A. Latar Belakang
Kemiskinan adalah sebuah fenomena yang paling tidak ”bersahabat” untuk diperdengarkan bagi siapapun, karena secara realistis kemiskinan menunjukkan ketidakcukupan bagi komunitas yang merasakannya. Namun demikian, tidak jarang kemiskinan menjadi sebuah komoditas bagi sebagian komunitas lain untuk mendapat keuntungan dengan cara mengekploitasi kemiskinan, melalui sebuah upaya pembenaran situasional dengan berbagai argumen teoritis didalamnya dan semata-mata untuk mengedepankan kepentingan pribadi maupun golongan.
Secara teoritis, bahasan tentang kemiskinan telah banyak disampaikan oleh para pemerhati dan ilmuwan yang melakukan pendalaman kajian pada permasalahan kemiskinan, hingga muncul berbagai konsep dan pandangan serta upaya untuk menanggulangi kemiskinan itu sendiri. Salahsatu konsep budaya kemiskinan yang disampaikan seorang antropolog Budi Rajab (2004), memaknai kemiskinan sebagai ketidaksanggupan seseorang atau sekelompok orang untuk dapat memenuhi dan memuaskan keperluan-keperluan dasar materialnya. Konsep tersebut memberikan pengertian bahwa kemiskinan adalah ketidakcukupan seseorang memenuhi kebutuhan-kebutuhan primernya, seperti pangan, sandang serta papan untuk kelangsungan hidup dan meningkatkan posisi sosial stukturalnya. Sumberdaya material yang dimiliki dan dikuasainya betul-betul sangat terbatas, sekedar mampu digunakan untuk mempertahankan kehidupan fisiknya dan tidak memungkinkan dapat dimanfaatkan untuk meningkatkan kesejahteraannya.
........
● Daftar Permintaan
(A) Ringkaslah kutipan tentang kemiskinan di atas dalam dua kalimat.
(B) Jelaskan dalam satu kalimat alasan yang diberikan kutipan mengapa kemiskinan disebut fenomena yang paling tidak "bersahabat" untuk diperdengarkan.
(C) Tentukan apakah setiap pernyataan berikut sesuai dengan kutipan. Jawab ya atau tidak untuk masing-masing, disertai kata-kata kutipan yang menentukannya: (i) Budi Rajab disebut sebagai seorang antropolog. (ii) Sumber daya material orang miskin dapat dimanfaatkan untuk meningkatkan kesejahteraannya. (iii) Kemiskinan tidak pernah dijadikan komoditas oleh komunitas lain.

● Data Tersedia
........
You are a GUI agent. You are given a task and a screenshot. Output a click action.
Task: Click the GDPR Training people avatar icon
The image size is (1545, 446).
........
● Jawaban per Tugas
(A) Kemiskinan adalah fenomena yang tidak "bersahabat" karena menunjukkan ketidakcukupan bagi komunitas yang merasakannya, tetapi sebagian komunitas lain justru mengeksploitasinya demi kepentingan pribadi maupun golongan. Antropolog Budi Rajab (2004) memaknai kemiskinan sebagai ketidaksanggupan seseorang atau sekelompok orang memenuhi keperluan dasar material seperti pangan, sandang, dan papan, dengan sumber daya material yang hanya cukup untuk mempertahankan kehidupan fisik.

(B) Kemiskinan disebut demikian karena secara realistis kemiskinan menunjukkan ketidakcukupan bagi komunitas yang merasakannya.

(C)
(i) Ya: "seorang antropolog Budi Rajab (2004)".
(ii) Tidak: "tidak memungkinkan dapat dimanfaatkan untuk meningkatkan kesejahteraannya".
(iii) Tidak: "tidak jarang kemiskinan menjadi sebuah komoditas bagi sebagian komunitas lain".